◆ Exercise aim
A single number is expected: the count of lines below where the word "logo" occurs.

◆ Available records
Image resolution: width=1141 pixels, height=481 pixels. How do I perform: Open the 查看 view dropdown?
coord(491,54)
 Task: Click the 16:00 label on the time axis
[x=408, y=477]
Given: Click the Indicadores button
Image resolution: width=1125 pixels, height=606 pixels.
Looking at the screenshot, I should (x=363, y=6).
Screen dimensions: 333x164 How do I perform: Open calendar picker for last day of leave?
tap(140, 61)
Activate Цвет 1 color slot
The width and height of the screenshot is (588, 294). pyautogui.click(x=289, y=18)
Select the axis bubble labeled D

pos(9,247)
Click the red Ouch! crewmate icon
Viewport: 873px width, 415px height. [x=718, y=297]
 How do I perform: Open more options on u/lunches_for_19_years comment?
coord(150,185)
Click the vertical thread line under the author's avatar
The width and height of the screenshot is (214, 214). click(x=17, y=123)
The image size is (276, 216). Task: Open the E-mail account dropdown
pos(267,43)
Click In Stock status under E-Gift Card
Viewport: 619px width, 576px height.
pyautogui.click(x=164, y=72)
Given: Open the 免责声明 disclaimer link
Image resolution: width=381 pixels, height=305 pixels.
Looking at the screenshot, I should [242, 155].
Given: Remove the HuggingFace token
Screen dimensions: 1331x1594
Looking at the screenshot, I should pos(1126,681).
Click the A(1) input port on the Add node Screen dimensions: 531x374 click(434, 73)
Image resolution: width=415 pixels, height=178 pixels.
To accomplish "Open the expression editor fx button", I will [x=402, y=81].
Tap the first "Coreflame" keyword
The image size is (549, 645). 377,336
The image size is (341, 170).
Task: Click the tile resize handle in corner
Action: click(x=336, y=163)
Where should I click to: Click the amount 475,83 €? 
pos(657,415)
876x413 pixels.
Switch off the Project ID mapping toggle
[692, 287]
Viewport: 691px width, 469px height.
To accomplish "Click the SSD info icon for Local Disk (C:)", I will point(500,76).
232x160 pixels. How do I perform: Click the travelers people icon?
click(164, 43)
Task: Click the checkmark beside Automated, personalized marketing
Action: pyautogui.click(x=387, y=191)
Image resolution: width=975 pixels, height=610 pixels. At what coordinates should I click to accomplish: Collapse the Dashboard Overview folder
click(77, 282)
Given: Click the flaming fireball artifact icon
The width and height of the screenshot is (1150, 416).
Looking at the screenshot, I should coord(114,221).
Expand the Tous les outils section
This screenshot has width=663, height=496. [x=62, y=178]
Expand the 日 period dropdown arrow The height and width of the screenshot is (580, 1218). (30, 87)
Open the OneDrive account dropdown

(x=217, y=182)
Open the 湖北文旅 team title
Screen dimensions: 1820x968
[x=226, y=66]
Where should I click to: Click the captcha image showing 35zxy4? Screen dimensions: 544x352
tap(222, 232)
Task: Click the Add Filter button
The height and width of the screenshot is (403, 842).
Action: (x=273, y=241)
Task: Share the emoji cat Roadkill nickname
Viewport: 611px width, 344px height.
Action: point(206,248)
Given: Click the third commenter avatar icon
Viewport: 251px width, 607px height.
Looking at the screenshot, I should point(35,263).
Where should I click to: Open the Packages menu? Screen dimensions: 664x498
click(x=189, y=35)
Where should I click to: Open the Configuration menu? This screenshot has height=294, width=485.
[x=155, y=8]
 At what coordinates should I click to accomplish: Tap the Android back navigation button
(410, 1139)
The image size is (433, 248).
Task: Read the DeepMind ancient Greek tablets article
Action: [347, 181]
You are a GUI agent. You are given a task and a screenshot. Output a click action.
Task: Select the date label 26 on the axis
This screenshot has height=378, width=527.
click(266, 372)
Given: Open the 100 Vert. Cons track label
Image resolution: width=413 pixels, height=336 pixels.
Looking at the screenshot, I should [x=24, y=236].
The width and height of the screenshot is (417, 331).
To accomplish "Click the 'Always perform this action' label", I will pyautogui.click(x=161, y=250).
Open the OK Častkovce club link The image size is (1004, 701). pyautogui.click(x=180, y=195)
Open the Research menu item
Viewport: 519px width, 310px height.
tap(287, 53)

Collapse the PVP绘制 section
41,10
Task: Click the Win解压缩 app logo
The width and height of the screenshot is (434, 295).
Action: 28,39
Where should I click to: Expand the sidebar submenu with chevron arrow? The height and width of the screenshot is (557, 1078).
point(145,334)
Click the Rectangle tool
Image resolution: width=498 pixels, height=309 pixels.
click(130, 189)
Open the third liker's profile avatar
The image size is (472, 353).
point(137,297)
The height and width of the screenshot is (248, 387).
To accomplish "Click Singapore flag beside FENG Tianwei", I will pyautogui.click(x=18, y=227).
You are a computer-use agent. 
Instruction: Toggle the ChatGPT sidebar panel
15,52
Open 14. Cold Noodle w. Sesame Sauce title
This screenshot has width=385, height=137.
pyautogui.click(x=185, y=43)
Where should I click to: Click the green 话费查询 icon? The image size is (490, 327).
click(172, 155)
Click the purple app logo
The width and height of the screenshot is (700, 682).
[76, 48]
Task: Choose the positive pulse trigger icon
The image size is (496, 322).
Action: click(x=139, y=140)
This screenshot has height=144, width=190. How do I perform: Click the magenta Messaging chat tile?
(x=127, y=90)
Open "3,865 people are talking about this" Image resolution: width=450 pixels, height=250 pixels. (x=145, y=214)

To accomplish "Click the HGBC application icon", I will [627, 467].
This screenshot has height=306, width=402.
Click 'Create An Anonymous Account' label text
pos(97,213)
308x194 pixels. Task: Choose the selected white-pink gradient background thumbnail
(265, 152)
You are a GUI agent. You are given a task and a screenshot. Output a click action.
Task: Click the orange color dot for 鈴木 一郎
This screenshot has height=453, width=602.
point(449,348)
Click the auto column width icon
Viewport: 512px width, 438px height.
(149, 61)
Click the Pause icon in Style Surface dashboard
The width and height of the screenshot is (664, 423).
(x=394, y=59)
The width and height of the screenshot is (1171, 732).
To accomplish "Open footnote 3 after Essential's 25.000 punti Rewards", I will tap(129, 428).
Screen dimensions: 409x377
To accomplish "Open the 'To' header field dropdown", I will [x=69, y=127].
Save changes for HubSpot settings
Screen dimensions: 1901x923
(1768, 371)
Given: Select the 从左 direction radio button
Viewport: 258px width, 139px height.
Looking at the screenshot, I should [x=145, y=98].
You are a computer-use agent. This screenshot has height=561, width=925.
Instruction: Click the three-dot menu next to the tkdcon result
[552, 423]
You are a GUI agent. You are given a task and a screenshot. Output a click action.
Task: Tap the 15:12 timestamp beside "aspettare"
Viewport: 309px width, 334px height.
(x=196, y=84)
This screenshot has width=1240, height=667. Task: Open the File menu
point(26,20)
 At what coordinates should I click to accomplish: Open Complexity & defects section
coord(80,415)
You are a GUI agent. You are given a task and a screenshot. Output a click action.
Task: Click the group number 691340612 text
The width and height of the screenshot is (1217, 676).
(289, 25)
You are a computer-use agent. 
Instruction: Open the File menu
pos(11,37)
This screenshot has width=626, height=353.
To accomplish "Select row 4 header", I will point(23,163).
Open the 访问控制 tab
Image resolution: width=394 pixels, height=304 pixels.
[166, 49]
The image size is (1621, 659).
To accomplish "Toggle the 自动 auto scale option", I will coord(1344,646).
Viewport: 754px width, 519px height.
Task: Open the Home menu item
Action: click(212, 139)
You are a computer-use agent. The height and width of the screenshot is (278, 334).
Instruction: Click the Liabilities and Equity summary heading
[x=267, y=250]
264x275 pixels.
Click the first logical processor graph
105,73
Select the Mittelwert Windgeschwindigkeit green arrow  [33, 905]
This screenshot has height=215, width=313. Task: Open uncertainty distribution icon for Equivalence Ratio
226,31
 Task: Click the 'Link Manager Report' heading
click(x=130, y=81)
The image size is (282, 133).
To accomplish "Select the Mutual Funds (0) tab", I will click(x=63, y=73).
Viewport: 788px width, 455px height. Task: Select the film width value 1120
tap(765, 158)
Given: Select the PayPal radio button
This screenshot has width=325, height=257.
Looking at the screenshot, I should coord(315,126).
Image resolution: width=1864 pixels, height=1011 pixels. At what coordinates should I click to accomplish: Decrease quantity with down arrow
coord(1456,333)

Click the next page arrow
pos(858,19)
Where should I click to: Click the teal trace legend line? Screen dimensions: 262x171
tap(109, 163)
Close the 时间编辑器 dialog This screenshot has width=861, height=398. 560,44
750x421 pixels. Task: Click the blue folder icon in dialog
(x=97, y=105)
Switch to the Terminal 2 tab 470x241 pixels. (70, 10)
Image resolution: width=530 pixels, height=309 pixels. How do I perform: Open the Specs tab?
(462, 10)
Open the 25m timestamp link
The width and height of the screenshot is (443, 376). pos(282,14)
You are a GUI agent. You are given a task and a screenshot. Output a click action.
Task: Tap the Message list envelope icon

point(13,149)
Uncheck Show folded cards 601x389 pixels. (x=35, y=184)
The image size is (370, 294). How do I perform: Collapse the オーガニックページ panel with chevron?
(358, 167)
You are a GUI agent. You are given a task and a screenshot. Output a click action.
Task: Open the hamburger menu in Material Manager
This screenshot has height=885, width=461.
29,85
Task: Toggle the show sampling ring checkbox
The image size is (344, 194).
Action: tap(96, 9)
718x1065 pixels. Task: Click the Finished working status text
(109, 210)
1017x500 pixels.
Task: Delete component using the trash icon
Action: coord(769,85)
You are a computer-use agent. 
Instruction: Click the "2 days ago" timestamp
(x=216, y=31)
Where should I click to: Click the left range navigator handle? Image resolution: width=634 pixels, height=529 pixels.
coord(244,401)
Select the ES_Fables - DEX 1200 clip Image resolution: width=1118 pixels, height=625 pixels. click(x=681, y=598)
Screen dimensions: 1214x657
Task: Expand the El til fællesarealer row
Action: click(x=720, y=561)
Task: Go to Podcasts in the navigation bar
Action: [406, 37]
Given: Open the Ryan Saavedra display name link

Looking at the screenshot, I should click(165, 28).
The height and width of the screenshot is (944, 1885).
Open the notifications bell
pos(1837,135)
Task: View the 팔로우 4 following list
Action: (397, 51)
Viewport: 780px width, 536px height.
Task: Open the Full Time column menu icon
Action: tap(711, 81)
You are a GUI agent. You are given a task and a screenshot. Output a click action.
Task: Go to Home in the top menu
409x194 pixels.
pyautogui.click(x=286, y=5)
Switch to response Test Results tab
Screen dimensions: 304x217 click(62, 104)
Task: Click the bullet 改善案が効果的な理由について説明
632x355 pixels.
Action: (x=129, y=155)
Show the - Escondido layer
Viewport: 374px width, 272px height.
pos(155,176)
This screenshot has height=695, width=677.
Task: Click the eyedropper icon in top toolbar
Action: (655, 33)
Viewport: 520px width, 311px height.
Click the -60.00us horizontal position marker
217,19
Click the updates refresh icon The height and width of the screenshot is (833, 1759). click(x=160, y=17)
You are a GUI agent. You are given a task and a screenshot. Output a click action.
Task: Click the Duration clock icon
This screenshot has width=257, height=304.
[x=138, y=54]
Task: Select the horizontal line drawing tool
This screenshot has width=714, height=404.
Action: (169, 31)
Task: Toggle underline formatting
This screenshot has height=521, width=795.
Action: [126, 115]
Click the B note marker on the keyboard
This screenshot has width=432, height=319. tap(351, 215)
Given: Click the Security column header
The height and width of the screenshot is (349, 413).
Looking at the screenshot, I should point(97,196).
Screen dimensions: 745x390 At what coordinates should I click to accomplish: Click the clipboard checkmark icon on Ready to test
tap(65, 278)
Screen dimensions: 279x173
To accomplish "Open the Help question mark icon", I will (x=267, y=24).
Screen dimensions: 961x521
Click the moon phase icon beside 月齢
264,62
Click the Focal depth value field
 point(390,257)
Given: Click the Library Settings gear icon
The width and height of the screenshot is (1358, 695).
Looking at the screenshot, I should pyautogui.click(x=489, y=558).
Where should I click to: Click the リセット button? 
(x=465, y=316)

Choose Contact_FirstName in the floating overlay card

◆ Task answer
2